Daí o feminismo confuso brasileiro, que permite até que uma outra funqueira, a Mulher Melão (outro protótipo machista de mulher "sensual") se infiltrar numa manifestação pró-topless e desviar a atenção da mídia.

O "ESPIRITISMO" DE CHICO XAVIER E O MACHISMO

Na Doutrina Espírita original, confrontada com o "espiritismo" feito no Brasil, uma amostra do que escreveu o jesuíta Emmanuel sobre o feminismo, que derruba de vez a ilusão de que ele e seu pupilo Francisco Cândido Xavier estão associados a ideais "progressistas e avançados", como alardeiam seus chorosos seguidores.

Allan Kardec defendia o feminismo, ele que havia sido marido e parceiro da pedagoga e artista plástica Amèlie Gabrielle Boudet, nove anos mais velha que ele. Ela havia apoiado o marido em momentos difíceis e na apreciação de pesadas polêmicas que Kardec enfrentava através da repercussão de suas ideias.

Eis o que ele escreveu na Revista Espírita de janeiro de 1866, ao comentar o papel das mulheres na sociedade contemporânea, numa postura considerada avançada naqueles tempos em que o machismo imperava nas estruturas familiares:

"(...) com a Doutrina Espírita, a igualdade da mulher não é mais uma simples teoria especulativa; não é mais uma concessão da força à fraqueza, é um direito fundado nas mesmas Leis da Natureza. Dando a conhecer estas leis, o Espiritismo abre a era de emancipação legal da mulher, como abre a da igualdade e da fraternidade."
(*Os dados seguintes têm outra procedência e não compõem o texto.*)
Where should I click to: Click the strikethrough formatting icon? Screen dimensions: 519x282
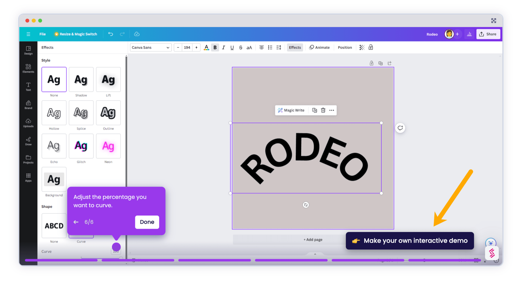coord(240,47)
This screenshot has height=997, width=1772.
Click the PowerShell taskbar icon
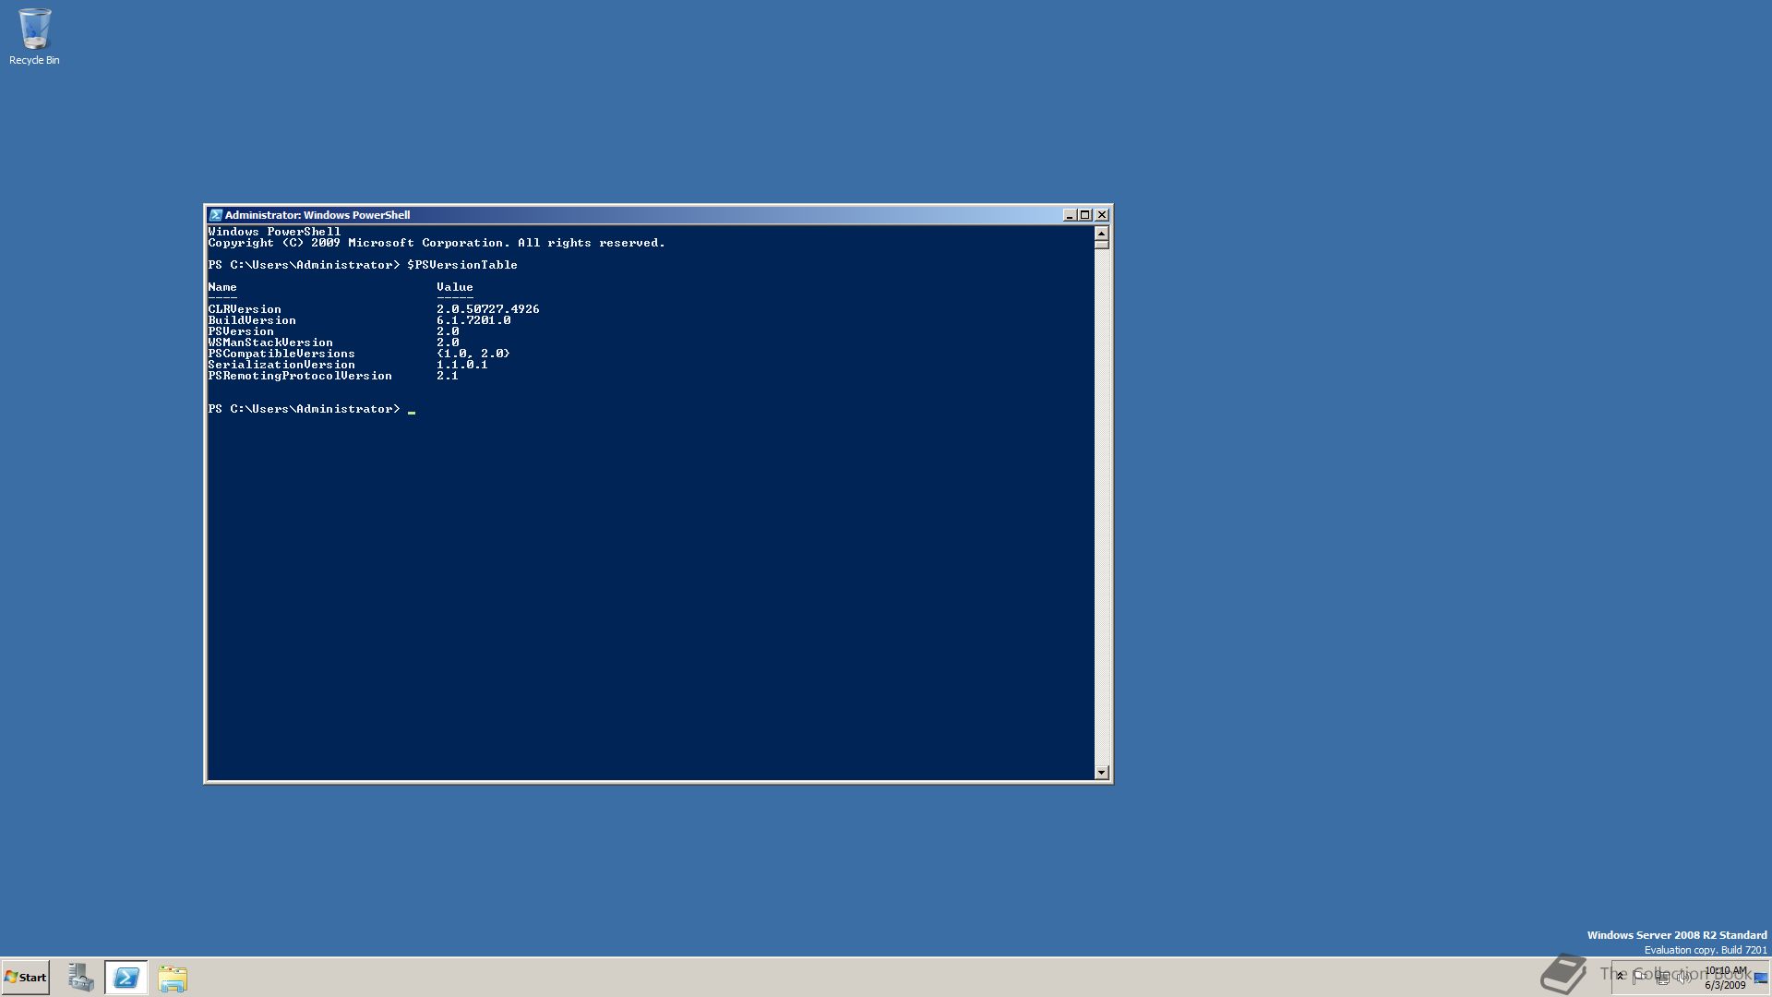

Já Emmanuel, numa época em que os primeiros movimentos feministas aconteciam no Brasil - havia sobretudo a poetisa e jornalista Patrícia Galvão, que tardiamente se envolveu com integrantes do movimento modernista (era criança na época da Semana de Arte Moderna de São Paulo, em 1922) - , escreveu o seguinte no livro O Consolador, de 1941, por intermédio de Chico Xavier:

"A ideologia feminista dos tempos modernos, porém, com as diversas bandeiras políticas e sociais, pode ser um veneno para a mulher desavisada dos seus grandes deveres espirituais na face da Terra. Se existe um feminismo legítimo, esse deve ser o da reeducação da mulher para o lar, nunca para uma ação contraproducente fora dele. É que os problemas femininos não poderão ser solucionados pelos códigos do homem, mas somente à luz generosa e divina do Evangelho". 

Declaração mais machista do que isso não há. Como Emmanuel, o ultraconservador padre jesuíta Manuel da Nóbrega, poderia definir como "feminismo legítimo" o que se submete aos valores machistas? É verdade que ele falava das "escravas do lar", estereótipo hoje restrito à forma com que a mídia impõe às jovens suburbanas para serem resignadas mães solteiras fãs do romantismo piegas da música brega e do religiosismo exagerado da devoção extrema e chorosa.

Diferente de 1941, o "feminismo legítimo" do Brasil de hoje segue um outro tipo de submissão ao machismo, a um machismo decadente mas com medo de ver seus velhos totens morrerem. O Brasil que prefere o bolor à flor, mostra mais uma incapacidade de liderar o mundo, porque sempre tem a mania de trabalhar os valores novos compactuando com valores velhos e perecidos.

Daí haver o "feminismo" de hoje que só consegue se manifestar dentro dos limites ideológicos do machismo, mesmo com toda a repulsa que suas manifestantes dizem se expressar contra os machistas.